KINDU Le Maniema qui est une des onze provinces de la République Démocratique du Congo, située au centre du pays et qui est issue du découpage de l’ancienne province du KIVU en 1988 est aujourd’hui dans un Etat de non droit caractérisé par un dysfonctionnement criant et sans précédent de l’appareil judiciaire et l’absence d’une prison centrale.
En effet, depuis début décembre 2009, l’unique tribunal de grande instance qui désert cette province vaste de 132.250 Km2 pour une population d’environ 2.200.000 habitants, ne dispose à ce jour d’aucun juge.
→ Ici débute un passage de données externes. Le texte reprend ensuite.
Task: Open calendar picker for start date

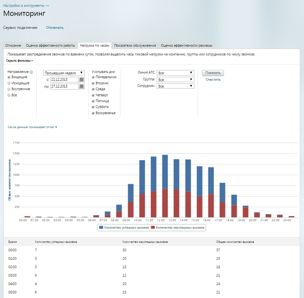Action: click(x=82, y=80)
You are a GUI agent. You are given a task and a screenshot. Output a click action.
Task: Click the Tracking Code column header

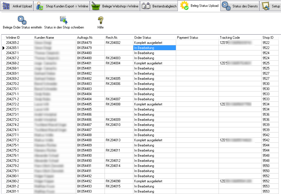pos(230,38)
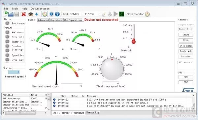198x120 pixels.
Task: Click the Measured speed value field
Action: click(x=72, y=86)
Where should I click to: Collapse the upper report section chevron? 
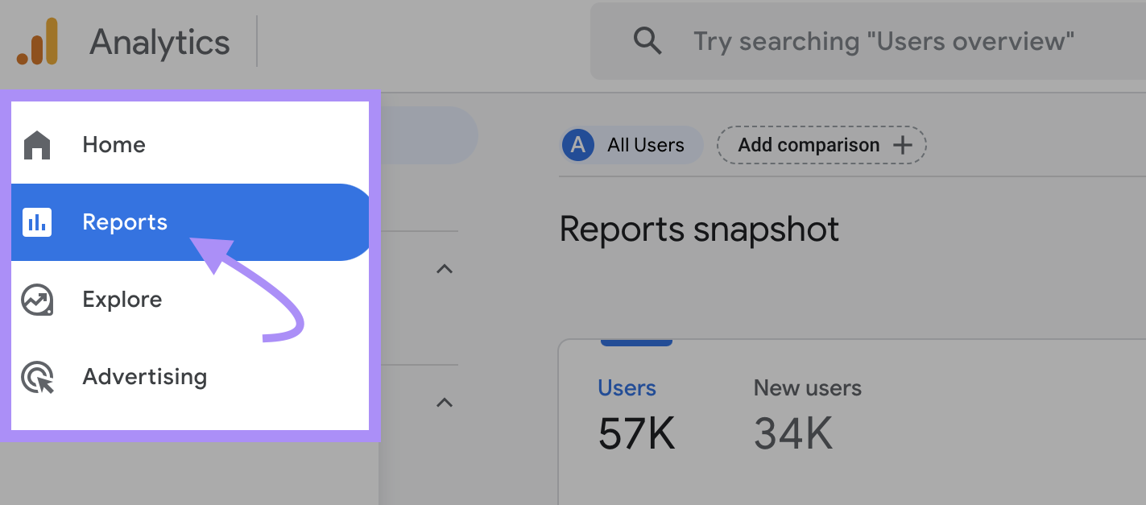click(445, 269)
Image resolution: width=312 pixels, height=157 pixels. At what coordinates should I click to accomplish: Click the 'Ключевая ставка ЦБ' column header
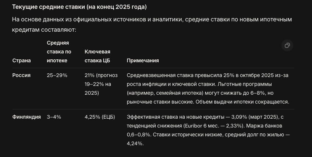tap(98, 56)
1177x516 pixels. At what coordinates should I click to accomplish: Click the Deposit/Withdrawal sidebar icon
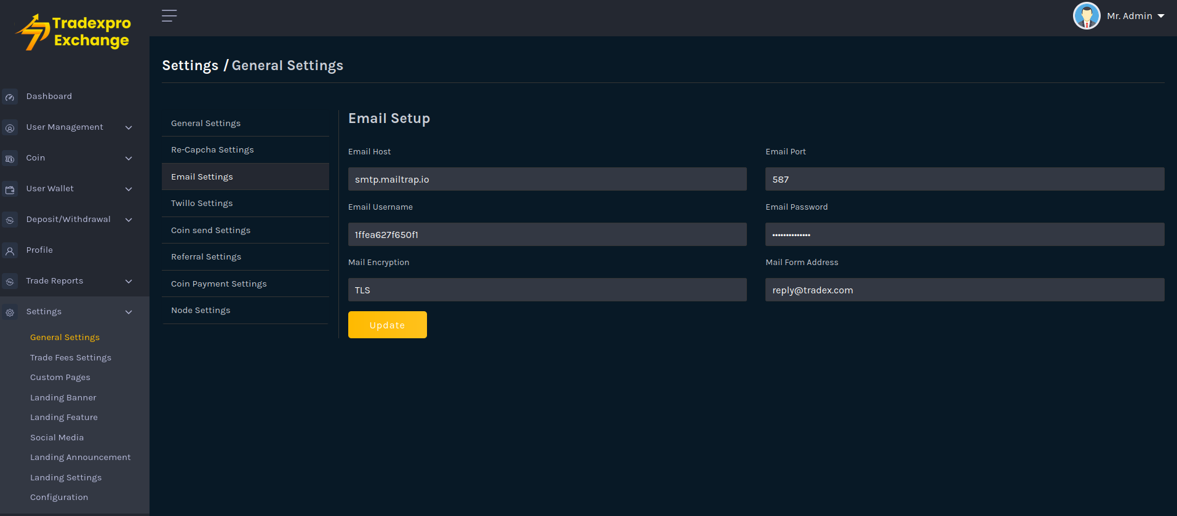pyautogui.click(x=10, y=220)

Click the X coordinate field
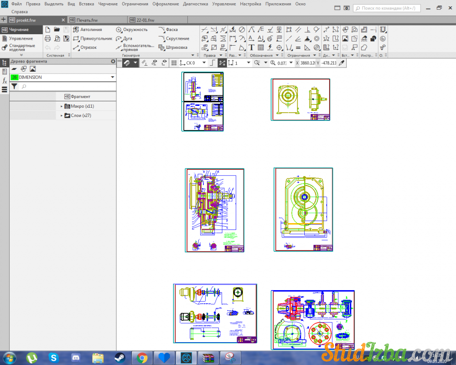pos(308,63)
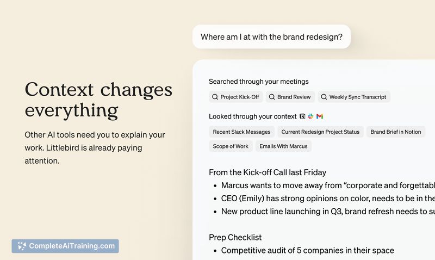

La prison centrale de Kindu, chef-lieu de la province, fortement délabrée et endommagée par les prisonniers lors de leurs révendications, ne sait plus garder les détenus.
Tous les criminels, assassins, voleurs à main-armée, auteurs des viols et violences sexuelles, malfaiteurs,... circulent librement au vu de toutes les autorités sans être inquiétés. Et ce, pendant que le Président de la République et le gouvernement congolais avaient décrété le principe de "tolérance zéro".
Le parquet général et celui de grande instance, désemparés, ne savent plus mettre les inculpés sous le lien d’un mandat d’arrêt provisoire, ni les présenter devant la chambre du conseil.
Cette situation qui consacre et renforce l’impunité, réconforte les malfaiteurs et est à la base de la recrudescence de la criminalité et des vols à main-armée. Elles insécurisent non seulement les opérateurs de la justice (OPJ, magistrats, inspecteurs judiciaires,..), mais aussi les victimes, les avocats, les défenseurs des droits humains qui accompagnent ces victimes.
Comme dans une jungle, les gens recourent de plus en plus à leur propre justice.